> **EXERCISE**
In the entries below, every line with the string "input" is to be reported.
-------- INFORMATION SUPPLIED
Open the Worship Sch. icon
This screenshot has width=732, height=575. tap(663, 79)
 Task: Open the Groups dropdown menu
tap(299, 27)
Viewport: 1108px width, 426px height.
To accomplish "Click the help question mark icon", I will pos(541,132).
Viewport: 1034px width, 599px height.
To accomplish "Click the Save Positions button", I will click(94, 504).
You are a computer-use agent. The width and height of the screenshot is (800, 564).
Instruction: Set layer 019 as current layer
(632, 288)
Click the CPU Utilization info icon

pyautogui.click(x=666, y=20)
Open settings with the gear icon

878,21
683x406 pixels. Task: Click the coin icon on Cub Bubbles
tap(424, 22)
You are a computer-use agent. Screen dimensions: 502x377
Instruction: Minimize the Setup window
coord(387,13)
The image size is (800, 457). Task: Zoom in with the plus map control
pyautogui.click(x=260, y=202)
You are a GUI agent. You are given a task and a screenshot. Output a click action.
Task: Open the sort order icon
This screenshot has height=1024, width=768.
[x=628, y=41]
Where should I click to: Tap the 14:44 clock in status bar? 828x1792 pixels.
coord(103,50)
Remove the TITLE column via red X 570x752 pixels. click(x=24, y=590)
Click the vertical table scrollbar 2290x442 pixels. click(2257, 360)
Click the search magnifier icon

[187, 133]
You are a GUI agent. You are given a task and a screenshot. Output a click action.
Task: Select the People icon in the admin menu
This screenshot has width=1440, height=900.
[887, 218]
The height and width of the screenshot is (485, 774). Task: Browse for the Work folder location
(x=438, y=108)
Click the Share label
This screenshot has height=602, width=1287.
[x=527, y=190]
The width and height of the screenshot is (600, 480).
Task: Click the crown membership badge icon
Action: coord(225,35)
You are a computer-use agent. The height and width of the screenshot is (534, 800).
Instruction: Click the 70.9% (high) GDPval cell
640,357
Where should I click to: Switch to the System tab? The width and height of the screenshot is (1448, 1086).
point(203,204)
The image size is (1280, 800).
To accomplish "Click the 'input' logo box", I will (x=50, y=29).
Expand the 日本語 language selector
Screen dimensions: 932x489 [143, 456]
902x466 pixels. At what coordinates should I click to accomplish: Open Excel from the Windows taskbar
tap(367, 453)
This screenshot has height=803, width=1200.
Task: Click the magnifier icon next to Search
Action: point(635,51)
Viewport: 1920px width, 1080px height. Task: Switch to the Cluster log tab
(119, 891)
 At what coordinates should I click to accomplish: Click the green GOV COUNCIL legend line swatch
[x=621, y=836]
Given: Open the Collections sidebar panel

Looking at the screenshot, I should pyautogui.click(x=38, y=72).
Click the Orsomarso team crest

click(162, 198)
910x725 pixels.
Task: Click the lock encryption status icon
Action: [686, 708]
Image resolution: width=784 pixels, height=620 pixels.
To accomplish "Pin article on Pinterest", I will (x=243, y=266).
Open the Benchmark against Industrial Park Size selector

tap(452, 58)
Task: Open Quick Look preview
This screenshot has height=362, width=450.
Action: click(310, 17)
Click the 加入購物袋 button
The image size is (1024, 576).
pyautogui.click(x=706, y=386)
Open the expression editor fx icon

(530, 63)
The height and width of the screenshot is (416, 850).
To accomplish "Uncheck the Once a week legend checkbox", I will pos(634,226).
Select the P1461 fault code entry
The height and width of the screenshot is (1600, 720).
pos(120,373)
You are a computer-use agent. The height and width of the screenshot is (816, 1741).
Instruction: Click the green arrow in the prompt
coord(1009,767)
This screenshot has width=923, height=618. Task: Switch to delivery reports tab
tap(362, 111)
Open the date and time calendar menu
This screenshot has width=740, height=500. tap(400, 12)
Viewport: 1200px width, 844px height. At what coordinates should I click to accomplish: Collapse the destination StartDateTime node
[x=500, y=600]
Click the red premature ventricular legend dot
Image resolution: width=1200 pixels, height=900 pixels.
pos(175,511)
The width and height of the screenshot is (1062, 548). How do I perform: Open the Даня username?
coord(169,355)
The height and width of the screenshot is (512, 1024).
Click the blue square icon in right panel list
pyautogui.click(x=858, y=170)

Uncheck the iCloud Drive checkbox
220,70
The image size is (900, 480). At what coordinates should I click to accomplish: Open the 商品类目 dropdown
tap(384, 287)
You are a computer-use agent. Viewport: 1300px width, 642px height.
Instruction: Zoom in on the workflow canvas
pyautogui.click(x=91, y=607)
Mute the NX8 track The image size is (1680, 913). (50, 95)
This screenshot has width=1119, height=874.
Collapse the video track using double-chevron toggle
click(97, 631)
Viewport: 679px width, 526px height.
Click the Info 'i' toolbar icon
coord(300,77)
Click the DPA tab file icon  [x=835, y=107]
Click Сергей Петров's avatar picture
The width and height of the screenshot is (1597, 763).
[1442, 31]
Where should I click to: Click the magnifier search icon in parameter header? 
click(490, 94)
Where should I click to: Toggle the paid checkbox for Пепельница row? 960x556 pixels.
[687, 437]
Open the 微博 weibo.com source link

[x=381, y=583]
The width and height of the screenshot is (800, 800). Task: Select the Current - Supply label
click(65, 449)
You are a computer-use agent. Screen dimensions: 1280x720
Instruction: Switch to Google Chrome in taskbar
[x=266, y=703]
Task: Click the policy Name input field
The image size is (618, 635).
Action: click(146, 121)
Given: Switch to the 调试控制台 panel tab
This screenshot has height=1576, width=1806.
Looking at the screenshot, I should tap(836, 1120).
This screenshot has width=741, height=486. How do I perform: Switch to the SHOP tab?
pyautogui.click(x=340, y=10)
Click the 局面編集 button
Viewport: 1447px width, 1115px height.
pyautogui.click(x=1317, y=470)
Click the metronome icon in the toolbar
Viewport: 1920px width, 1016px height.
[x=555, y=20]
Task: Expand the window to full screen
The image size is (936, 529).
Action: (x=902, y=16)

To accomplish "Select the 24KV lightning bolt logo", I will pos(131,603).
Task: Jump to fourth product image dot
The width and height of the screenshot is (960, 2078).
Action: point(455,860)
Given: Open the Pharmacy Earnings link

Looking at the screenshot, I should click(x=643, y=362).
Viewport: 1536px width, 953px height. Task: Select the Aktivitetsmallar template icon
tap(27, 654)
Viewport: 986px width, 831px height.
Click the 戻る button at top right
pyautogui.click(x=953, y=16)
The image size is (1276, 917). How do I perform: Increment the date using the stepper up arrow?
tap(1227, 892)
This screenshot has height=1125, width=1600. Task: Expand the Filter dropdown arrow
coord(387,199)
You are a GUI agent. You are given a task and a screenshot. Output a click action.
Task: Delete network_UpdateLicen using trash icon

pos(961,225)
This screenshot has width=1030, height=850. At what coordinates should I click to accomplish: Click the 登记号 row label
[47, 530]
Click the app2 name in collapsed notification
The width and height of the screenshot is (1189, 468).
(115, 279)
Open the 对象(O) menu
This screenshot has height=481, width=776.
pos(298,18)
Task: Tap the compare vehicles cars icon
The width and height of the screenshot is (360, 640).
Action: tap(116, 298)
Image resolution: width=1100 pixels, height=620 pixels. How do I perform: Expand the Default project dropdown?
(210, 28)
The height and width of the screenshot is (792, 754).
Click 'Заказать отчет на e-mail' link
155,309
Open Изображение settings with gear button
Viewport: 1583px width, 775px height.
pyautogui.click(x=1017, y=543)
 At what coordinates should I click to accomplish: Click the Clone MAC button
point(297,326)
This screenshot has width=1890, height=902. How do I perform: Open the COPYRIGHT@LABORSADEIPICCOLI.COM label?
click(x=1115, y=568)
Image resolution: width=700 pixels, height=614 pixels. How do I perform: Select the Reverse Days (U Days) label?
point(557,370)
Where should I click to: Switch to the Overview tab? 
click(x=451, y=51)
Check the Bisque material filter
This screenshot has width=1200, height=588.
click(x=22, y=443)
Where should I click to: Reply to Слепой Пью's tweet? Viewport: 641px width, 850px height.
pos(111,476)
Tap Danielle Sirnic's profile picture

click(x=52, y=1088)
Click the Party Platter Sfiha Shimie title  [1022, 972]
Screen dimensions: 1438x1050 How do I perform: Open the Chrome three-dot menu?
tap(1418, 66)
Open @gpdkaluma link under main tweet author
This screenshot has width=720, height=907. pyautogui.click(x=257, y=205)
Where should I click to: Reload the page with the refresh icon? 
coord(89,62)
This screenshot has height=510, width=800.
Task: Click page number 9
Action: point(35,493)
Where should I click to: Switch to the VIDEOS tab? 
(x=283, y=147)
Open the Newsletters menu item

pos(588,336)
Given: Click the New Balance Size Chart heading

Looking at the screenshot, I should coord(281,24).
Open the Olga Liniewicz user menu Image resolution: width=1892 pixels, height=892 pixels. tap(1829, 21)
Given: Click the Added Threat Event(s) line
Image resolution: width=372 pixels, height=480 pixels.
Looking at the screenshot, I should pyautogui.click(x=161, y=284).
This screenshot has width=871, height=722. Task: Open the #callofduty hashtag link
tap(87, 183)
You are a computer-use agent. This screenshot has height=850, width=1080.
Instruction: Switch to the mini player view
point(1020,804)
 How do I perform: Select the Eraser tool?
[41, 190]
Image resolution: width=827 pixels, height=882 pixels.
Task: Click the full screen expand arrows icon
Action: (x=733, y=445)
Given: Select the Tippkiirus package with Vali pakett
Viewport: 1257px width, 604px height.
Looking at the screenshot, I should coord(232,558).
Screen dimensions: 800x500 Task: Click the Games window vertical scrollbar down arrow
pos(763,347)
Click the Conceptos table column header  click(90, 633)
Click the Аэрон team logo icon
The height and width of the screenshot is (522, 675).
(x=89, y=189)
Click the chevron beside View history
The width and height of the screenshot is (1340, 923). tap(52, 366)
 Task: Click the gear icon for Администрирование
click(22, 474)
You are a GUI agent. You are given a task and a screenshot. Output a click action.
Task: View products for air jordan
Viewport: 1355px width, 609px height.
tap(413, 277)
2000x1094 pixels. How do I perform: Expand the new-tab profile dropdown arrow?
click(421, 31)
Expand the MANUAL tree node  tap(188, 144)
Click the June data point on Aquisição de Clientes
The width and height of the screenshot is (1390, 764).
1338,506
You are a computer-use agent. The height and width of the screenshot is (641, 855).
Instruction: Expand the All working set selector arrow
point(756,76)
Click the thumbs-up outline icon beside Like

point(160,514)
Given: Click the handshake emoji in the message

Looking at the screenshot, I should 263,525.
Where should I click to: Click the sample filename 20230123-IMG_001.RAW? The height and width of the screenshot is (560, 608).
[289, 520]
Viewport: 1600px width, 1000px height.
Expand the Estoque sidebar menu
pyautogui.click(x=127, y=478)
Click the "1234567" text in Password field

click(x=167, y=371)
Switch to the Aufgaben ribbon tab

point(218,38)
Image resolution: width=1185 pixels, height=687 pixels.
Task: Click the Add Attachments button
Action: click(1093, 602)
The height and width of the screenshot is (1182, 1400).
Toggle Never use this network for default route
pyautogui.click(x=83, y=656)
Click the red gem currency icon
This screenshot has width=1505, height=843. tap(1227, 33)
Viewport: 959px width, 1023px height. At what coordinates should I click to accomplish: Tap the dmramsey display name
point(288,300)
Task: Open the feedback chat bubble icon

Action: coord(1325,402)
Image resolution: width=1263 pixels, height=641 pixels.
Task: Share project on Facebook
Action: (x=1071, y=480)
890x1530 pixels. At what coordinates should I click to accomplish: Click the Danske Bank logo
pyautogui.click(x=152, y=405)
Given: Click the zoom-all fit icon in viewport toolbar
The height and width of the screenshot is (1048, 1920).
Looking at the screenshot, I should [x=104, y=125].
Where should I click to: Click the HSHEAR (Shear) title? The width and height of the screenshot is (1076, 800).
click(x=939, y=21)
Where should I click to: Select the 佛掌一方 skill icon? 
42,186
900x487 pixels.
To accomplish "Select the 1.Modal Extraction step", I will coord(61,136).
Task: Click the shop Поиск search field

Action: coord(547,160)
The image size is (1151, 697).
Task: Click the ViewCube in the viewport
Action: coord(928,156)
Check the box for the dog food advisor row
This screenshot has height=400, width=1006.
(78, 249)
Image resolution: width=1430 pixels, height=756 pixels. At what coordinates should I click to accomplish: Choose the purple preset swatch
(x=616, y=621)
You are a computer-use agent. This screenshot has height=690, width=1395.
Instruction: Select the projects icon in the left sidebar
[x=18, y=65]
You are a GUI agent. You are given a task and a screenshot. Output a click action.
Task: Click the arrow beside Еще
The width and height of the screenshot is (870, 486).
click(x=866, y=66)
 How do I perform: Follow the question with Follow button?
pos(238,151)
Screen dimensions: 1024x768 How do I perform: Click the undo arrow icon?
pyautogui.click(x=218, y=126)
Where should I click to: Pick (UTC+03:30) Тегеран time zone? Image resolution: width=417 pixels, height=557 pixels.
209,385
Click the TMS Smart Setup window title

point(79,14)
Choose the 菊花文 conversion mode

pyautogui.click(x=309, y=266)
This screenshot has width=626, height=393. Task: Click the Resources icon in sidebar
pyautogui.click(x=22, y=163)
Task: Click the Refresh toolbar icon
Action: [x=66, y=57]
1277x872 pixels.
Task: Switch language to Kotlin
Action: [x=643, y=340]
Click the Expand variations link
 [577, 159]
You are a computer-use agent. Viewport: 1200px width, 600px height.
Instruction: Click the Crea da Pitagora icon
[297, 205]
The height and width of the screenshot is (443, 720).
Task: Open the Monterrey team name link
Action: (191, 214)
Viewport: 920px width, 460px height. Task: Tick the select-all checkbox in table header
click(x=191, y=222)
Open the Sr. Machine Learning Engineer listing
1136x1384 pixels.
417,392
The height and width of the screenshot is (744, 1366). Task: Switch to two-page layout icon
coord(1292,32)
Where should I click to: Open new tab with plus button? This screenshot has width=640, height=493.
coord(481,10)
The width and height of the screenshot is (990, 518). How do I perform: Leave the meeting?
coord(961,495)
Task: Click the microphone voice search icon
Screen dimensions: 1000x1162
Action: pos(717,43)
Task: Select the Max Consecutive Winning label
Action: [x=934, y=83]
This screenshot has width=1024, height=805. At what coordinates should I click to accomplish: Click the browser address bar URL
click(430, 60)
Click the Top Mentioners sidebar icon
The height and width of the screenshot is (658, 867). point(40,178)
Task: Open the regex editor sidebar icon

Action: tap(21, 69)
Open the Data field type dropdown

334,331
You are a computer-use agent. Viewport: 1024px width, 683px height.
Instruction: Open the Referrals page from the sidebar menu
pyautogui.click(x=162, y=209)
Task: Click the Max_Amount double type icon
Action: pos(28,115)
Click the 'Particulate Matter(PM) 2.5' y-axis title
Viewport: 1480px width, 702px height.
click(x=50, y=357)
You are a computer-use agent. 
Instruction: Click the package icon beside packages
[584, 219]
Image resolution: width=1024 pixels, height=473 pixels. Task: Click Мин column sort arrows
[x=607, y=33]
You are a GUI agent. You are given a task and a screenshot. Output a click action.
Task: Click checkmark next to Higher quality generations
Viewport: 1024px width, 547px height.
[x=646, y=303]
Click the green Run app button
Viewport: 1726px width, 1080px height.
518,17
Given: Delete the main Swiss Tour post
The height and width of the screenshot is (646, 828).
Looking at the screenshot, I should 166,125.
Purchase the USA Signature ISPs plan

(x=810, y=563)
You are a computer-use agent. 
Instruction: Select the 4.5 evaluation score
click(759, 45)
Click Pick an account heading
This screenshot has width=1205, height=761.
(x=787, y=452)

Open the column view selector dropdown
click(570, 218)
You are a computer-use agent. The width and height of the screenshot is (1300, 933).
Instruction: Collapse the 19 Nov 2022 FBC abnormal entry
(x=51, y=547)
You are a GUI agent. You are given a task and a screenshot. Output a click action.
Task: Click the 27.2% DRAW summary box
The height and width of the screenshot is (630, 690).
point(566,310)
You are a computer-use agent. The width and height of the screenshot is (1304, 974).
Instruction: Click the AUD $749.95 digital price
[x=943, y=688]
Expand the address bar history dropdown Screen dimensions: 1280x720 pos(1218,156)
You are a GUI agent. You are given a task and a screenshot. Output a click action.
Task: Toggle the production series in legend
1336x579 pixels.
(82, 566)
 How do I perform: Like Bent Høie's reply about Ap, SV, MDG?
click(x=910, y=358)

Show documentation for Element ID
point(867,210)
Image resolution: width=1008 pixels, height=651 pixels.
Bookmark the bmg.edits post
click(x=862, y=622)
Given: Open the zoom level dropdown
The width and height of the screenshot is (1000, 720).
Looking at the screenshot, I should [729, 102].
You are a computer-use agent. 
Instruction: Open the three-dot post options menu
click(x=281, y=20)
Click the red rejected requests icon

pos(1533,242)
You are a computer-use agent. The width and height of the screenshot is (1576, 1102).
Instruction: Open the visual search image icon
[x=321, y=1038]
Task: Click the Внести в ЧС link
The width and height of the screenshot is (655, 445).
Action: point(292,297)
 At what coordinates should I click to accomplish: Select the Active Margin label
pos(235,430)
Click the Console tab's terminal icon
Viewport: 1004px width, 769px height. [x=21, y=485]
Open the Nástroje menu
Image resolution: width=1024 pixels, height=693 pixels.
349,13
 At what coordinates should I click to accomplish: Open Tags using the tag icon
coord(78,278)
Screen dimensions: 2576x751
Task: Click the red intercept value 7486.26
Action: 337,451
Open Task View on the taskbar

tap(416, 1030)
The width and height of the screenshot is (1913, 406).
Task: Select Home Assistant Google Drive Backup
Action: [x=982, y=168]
----------------
> **ANSWER AREA**
To accomplish "Click the 'input' logo box", I will (x=50, y=29).
Task: Click the policy Name input field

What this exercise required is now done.